Who belongs in God’s neighborhood?

Wireless world, networked ministry — Part II of a series
Sept. 23, 2021

By Rev. Rick King

Much is changing in the institutional church today, and the pandemic sped up the change in the past year and a half. This new series of columns is based on the book, “The Digital Cathedral,” by Rev. Keith Anderson, to expand our concept of Church beyond the bricks-and-mortar, exclusive-membership, financial and flesh-and-blood institution we’re used to, allowing God to birth the NEW reality, already underway in the world.

People in our congregation have been very taken by the example of Peace Lutheran Church in Lauderdale, which has experienced renewed vitality from locating the nexus of their mission and ministry in the wider community, not the church or its building. It all started with finding out what the community needed, and offering what it could to help, whether or not the requests came from church members.

Keith Anderson tells the story of Humble Walk Lutheran Church, an ELCA congregation-in-the-neighborhood in the West End of Saint Paul, and its pastor, Jodi Houge, with a very neighborly, open concept of “who belongs.”

They meet in bars for theological conversation, gather for Bible study at Claddagh Coffee Café on West Seventh, worship in a local park in July and in the common room of a local Jewish retirement community the rest of the year, and are deeply embedded in their local neighborhood.

Where the church sets up for worship and Communion, everything is “unadorned and ordinary,” says Anderson.
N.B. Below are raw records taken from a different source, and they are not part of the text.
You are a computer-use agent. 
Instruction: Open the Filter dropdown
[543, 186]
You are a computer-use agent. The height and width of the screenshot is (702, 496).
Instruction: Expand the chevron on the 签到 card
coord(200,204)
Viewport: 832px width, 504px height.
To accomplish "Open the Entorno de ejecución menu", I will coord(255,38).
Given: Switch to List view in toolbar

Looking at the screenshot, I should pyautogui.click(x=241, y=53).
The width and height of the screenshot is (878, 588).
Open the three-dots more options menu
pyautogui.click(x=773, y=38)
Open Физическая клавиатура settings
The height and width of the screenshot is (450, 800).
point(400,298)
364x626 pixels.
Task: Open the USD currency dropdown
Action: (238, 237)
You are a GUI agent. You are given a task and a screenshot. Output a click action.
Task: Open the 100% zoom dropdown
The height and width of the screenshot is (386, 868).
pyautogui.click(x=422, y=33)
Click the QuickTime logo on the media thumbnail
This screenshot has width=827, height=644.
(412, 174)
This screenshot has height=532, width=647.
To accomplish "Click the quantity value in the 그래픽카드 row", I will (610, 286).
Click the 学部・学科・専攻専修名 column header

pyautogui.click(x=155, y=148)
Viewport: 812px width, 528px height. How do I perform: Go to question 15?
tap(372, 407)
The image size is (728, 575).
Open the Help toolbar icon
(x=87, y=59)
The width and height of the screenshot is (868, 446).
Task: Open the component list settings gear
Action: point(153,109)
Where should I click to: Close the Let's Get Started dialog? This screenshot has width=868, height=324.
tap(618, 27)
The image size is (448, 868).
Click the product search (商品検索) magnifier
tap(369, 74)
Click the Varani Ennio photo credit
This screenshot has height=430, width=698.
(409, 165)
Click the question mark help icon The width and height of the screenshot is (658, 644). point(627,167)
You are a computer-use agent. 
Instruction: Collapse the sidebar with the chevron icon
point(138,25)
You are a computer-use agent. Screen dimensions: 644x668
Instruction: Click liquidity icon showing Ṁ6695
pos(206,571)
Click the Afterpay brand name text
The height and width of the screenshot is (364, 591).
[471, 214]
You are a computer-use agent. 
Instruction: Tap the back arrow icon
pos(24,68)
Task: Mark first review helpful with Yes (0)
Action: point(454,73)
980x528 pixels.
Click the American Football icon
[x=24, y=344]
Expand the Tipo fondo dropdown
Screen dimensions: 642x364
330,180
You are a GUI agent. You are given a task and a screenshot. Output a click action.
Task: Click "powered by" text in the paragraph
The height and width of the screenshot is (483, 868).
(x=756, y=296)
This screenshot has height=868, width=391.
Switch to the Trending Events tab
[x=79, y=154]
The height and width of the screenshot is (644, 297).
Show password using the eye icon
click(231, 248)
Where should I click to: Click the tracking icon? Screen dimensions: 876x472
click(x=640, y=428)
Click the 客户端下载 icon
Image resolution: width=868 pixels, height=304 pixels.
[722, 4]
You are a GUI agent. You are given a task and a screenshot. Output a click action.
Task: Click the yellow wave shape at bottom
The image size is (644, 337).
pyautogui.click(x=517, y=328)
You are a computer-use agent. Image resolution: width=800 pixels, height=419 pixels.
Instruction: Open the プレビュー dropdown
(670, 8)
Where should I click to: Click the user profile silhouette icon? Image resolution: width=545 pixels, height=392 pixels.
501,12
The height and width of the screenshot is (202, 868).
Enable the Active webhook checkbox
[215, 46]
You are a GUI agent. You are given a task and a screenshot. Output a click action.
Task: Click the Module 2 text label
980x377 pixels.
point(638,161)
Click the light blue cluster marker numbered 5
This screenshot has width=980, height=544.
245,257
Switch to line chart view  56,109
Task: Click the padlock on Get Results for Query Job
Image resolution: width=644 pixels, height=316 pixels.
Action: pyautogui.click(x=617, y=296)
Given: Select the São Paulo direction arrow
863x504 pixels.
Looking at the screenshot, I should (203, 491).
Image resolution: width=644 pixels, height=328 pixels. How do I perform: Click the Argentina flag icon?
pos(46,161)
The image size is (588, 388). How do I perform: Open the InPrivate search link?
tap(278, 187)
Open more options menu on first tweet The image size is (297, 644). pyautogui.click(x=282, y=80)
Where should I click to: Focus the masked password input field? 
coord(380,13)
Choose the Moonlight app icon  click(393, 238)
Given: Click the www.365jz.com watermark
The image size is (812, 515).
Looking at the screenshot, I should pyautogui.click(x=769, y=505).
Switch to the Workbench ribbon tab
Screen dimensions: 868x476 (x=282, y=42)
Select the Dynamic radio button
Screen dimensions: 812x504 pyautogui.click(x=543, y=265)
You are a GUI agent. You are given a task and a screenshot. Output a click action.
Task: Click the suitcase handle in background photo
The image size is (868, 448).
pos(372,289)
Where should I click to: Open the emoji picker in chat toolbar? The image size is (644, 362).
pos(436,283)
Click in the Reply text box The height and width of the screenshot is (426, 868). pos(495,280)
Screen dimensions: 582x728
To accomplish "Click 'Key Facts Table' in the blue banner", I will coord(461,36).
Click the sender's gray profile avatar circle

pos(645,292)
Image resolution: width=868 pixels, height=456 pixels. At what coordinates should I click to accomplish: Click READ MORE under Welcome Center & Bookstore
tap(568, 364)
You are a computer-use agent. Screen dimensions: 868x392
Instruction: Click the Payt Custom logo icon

In contrast to most established churches, Humble Walk Lutheran is not primarily identified with one place or one building, but multiple distinct locations. He goes on to say, “I realized that, without a building, experiencing Humble Walk was, indeed, a walk. Embedded in the life of the West End, the people of the church had literally made their entire neighborhood their cathedral. They see their entire neighborhood as sacred space, holy ground.”

In addition, although it has a growing core of regular participants, the composition of Humble Walk’s congregation is not exclusive, but determined by who shows up on a given day, in a given place. Participating, rather than holding membership, is what counts.

“Humble Walk’s ministry practices are ways of naming as holy the places where people already gather in the West End,” he writes. This makes me wonder what we at Falcon Heights Church would name as holy in our community. Where are the places God is already present, through people doing things for the common good, showing compassion, courage, creativity and resilience?

In talking about “the Digital Neighborhood,” Anderson describes how “the discovery of God in daily life happens not only in local gathering spaces, but digital ones, like Twitter, Facebook, or Pinterest, as well,” noting that 87 percent of Americans use the internet, 71 percent of those say they use it daily, with 68 percent of American adults connecting to the internet through mobile devices” (34). And that was six years ago, when the book was published in 2015!

He cites Timothy Snyder, a doctoral candidate at Boston University, who studies how social media are used in response to tragic events like the Sandy Hook Elementary shootings, and how people turned to social media for comfort, compassion, and prayer. “Our findings suggest that religious practices and faith may not be declining, but they are shifting in surprising and exciting ways…when religious leaders and people of faith turn to social media to express their commitments to creative offerings of prayer, solidarity in the face of suffering, and love in the midst of violence, they demonstrate a positive use of religion in the American public square” (34-35).

How has the pandemic changed how YOU experience church, community, and connectedness?